# [TASK REQUIREMENTS]
Answer these questions from the post on M&D below.
1. Whose "Broken Estate" might Pynchon be the inheritor of, according to the post?
2. Against what kind of power does the post call the Revolution a war of liberation?
3. Between which two figures does the post place the dreamers "Romantic and Democratic"?

# [EXCERPT PROVIDED]
M&D filling the subjunctive space in American literature
Terrance
lycidas2 at earthlink.net
Wed Feb 13 09:20:54 CST 2002
Why the Rev? Why straddle this time (this Revolution) in American
history?
What IF America had written this novel about America?
This is after all, another Pynchon novel about America. It's not DQ or
TS, but an American novel: a novel written by an American about America.
Moreover, it seem to me, that **IF** Pynchon is the inheritor of
Melville's Broken Estate (se Wood), it is worth considering what exactly
that estate is or was as much as whence it came. "Some Revolution." And
the Americans defeated the mighty Brits on land and at sea, it was a
world war, a modern war of liberation against a great colonial power.
The triumph of America, the new world that held so much Destiny to be
Manifested, so much Paradise and Apocalypse for dreamers Romantic and
Democratic, from Milton to Blake. America was the promised land and its
people were destined to be great. What they did not posses, history,
time-capital, the West, an identity, they would forge in the great
furnace of American Faith in the Divine and the Divine Right plucked
free from the crowns of despots. What Britannia Dreams! But would they
possess a great literature?

(Lines of data)
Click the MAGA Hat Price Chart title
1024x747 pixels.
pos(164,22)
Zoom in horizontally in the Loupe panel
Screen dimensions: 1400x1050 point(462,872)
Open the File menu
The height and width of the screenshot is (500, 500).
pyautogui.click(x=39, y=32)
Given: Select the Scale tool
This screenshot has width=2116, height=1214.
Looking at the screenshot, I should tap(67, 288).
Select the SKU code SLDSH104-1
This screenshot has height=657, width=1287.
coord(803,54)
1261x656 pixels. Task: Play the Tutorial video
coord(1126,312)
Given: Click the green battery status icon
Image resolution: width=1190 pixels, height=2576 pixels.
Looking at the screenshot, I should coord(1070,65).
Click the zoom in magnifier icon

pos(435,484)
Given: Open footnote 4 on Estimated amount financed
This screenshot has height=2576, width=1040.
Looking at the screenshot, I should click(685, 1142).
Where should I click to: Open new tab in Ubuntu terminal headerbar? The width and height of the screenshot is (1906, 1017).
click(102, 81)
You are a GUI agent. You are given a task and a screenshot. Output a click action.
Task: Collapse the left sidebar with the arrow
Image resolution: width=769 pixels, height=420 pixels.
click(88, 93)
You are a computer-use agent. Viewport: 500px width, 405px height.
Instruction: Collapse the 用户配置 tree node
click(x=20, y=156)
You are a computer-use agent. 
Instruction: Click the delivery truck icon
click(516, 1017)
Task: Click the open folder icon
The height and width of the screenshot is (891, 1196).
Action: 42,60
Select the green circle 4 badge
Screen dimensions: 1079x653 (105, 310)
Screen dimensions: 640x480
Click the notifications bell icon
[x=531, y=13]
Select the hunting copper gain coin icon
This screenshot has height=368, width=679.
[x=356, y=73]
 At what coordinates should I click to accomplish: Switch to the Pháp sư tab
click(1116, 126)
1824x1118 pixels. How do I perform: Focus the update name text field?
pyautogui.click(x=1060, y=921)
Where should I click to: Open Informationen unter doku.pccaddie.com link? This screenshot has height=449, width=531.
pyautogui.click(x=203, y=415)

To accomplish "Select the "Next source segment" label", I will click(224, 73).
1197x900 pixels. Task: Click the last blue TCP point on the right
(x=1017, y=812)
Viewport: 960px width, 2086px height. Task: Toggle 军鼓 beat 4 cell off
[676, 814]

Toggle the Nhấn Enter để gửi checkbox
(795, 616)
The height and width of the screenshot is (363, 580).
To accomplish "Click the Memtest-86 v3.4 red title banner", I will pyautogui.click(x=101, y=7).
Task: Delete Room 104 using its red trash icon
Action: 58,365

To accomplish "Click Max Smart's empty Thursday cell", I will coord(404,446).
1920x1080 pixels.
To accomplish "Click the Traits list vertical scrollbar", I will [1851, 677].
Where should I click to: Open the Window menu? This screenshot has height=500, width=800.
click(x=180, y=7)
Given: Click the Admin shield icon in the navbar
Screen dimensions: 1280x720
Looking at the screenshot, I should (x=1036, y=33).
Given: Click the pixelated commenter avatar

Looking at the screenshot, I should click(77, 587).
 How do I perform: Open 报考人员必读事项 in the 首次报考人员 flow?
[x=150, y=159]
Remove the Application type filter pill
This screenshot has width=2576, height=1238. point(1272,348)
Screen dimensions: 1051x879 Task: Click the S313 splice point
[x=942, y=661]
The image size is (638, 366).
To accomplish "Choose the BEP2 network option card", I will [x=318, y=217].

# [COMPLETE ANSWER]
1. Melville's.
2. A great colonial power.
3. From Milton to Blake.